Claudio Quarantotto, scomparso ieri per un brutto male a 78 anni non ancora compiuti, è stato uno dei più brillanti ed eclettici giornalisti della Destra italiana, quando essa era una vera Destra, quella per intenderci che si esprimeva ne Il Borghese e ne Lo Specchio. Di famiglia istriana, era nato a Rovigno, subì l’esodo come gli altri 350 mila nostri connazionali. La frequentazione di Giurisprudenza a Roma non lo invogliò a diventare avvocato o magistrato come il padre, un ex prefetto, avrebbe voluto: la sua vera vocazione era il giornalismo. E infatti, ventenne, grazie a Nino Tripodi entrò nella redazione de Il popolo italiano, il quotidiano che Pino Romualdi diresse per un anno e mezzo (1956-7) come contraltare de Il Secolo d’Italia, lavorando nelle pagine culturali curate da Piero Buscaroli, un’altra colonna della cultura di Destra.

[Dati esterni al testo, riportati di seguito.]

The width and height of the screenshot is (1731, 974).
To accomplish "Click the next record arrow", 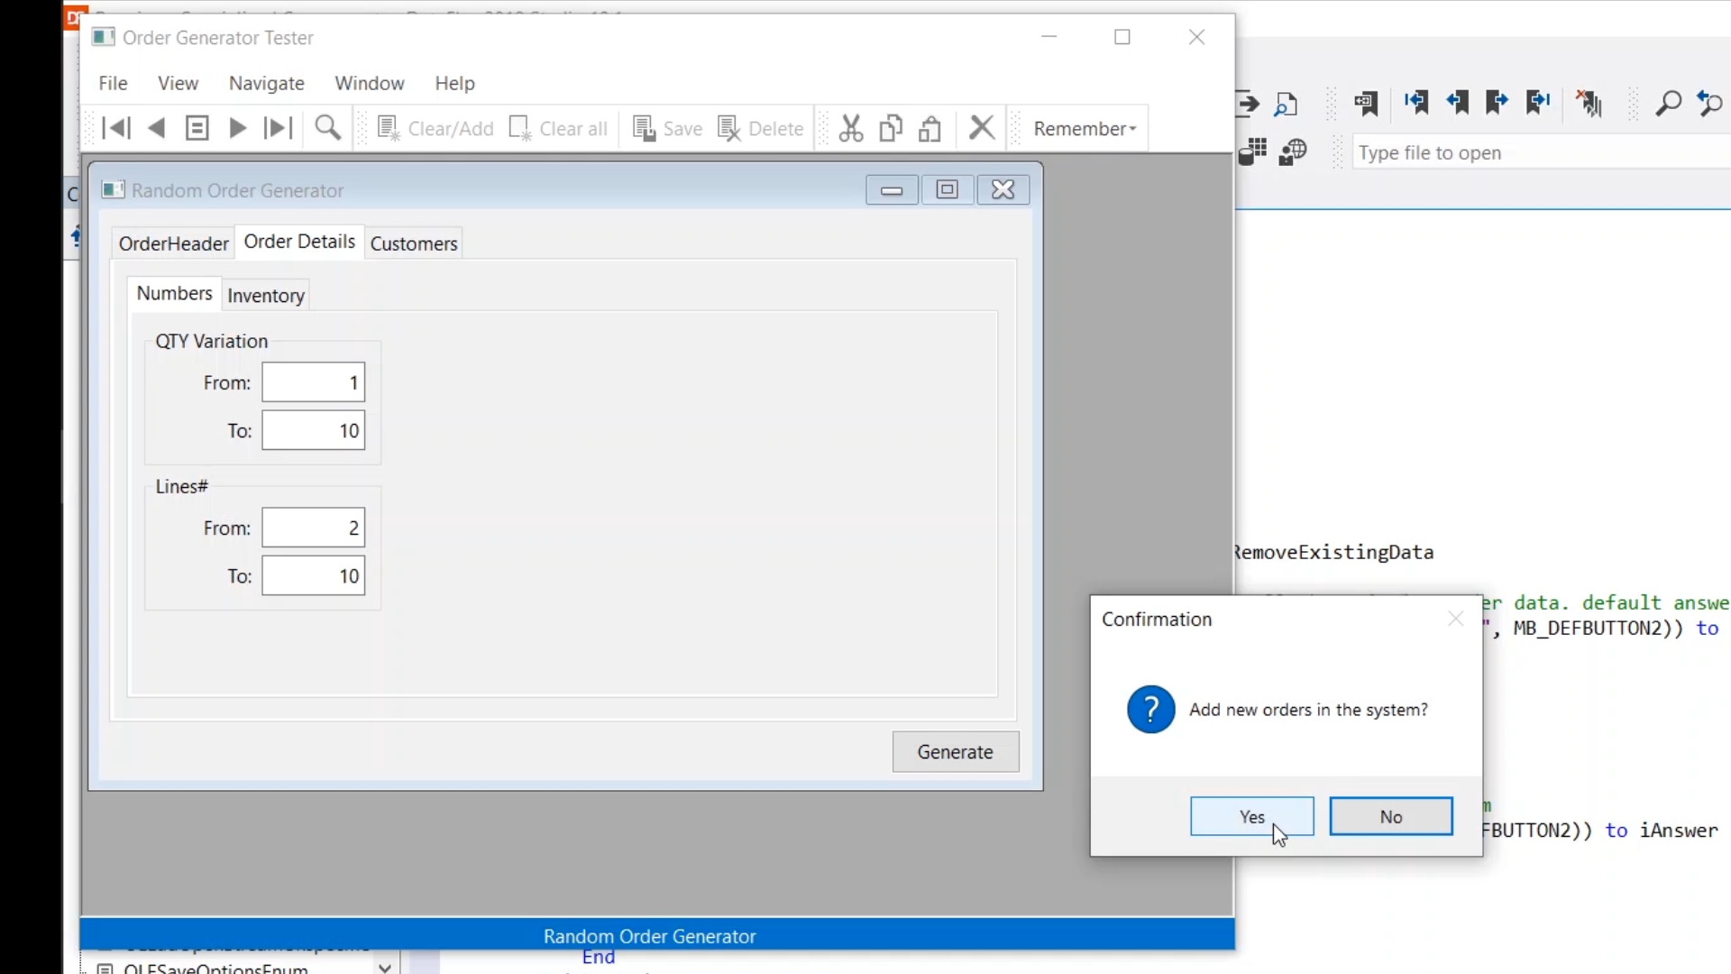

Una sua testimonianza uscirà proprio nella antologia degli scritti di Julius Evola apparsi su Il popolo italiano a cura di Giovanni Sessa in via di pubblicazione da parte dell’editore Lucarini.
Claudio era un uomo effervescente, pronto alla battuta, di una dialettica difficile da contrastare perché sorretta da una vasta cultura, fermissimo nelle sue posizioni, portato alla polemica. Soprattutto si interessava di un settore, quello del cinema, da sempre, nell’Italia del secondo dopoguerra, egemonizzato dal PCI. Un terreno dunque difficilissimo da affrontare, in cui si poteva andare soltanto controcorrente. Oltre che critico fu anche autore e sceneggiatore per Gualtiero Jacopetti, un altro outsider del cinema italiano e per questo spesso ostracizzato e calunniato.
Lo conobbi alla fine degli anni Sessanta quando anche io, appena laureato nell’ultimo anno di tregua prima del caos sessantottino, invece di fare l’avvocato o iul magistrato volevo fare il giornalista e giravo – da incosciente – solo nelle redazioni dei quotidiani moderati o di destra, dal Giornale d’Italia al Roma, ma anche mi affacciavo grazie a qualche amico comune anche a quella del Borghese. Claudio aveva un po’ le mani in pasta in queste testate e del settimanale di Mario Tedeschi era redattore. Il mio interesse per la letteratura fantastica lo colpì perché anche a lui piaceva e così’ cominciai a scrivere di questo, e altro, sulla pagina culturale del Roma, il quotidiano di Achille Lauro, che lui curava e che era diretto da Alberto Giovannini. Poi Giovannini divenne direttore del Giornale d’Italia e lui lo seguì curando anche lì’ una pagina culturale dove ancora scrissi. Divenne direttore del Roma Piero Buscaroli e io andai a Napoli per chiedergli se potevo essere io il successore di Claudio Quarantotto. Buscaroli invece mi disse: “Ti assumo”. Era il 1974 e ovviamente la mia vita cambiò e di questo gliene sarò sempre grato, anche se lui forse se lo sarà dimenticato. Ma questa è un’altra storia.
Ma le vite in un certo ambiente sì intrecciano. Claudio curava la collana de I Libri del Borghese: ne usciva uno al mese, sempre di autori o argomenti controcorrente rispetto alla cultura dominante. All’inizio degli anni Settanta bene o male riuscii a collaborare in redazione con lui, nella stessa stanza. Mi passavano davanti traduzioni da rivedere, bozze da correggere. Claudio era sempre lì entusiasta, sarcastico, polemico, ma anche pronto a segnalare errori e sciocchezze che poteva fare un semi-principiante, proteggendomi dalle sfuriate di Mario Tedeschi. Erano i tempi della contestazione e poi degli “anni di piombo” quando non si sapeva se qualcuno poteva aspettarti all’uscita dalla redazione con pessime intenzioni. Eppure questa atmosfera non si viveva dentro, fra gli amici e i colleghi, dove si doveva pensare soltanto a scrivere e pubblicare articoli e libri che dimostrassero come una cultura diversa era possibile, esisteva, soltanto che nessuno voleva pubblicarla. E sui Libri del Borghese uscirono autori poi riscoperti in seguito da altri “grandi editori”: basti ricordare Cioran e Junger.
Claudio era anche un esperto di linguistica non soltanto perché scriveva molto bene, ma anche perché aveva pubblicato vari dizionari di neologismi e un prontuario, L’ABZ della contestazioni che ne raccoglieva i luoghi comuni e le parole d’ordine.
Un uomo piacevole, un uomo colto, un uomo sempre controcorrente, un uomo coerente, un altro amico che ci ha lasciati e il cui lavoro, pubblico e dietro le quinte, non si dovrebbe dimenticare.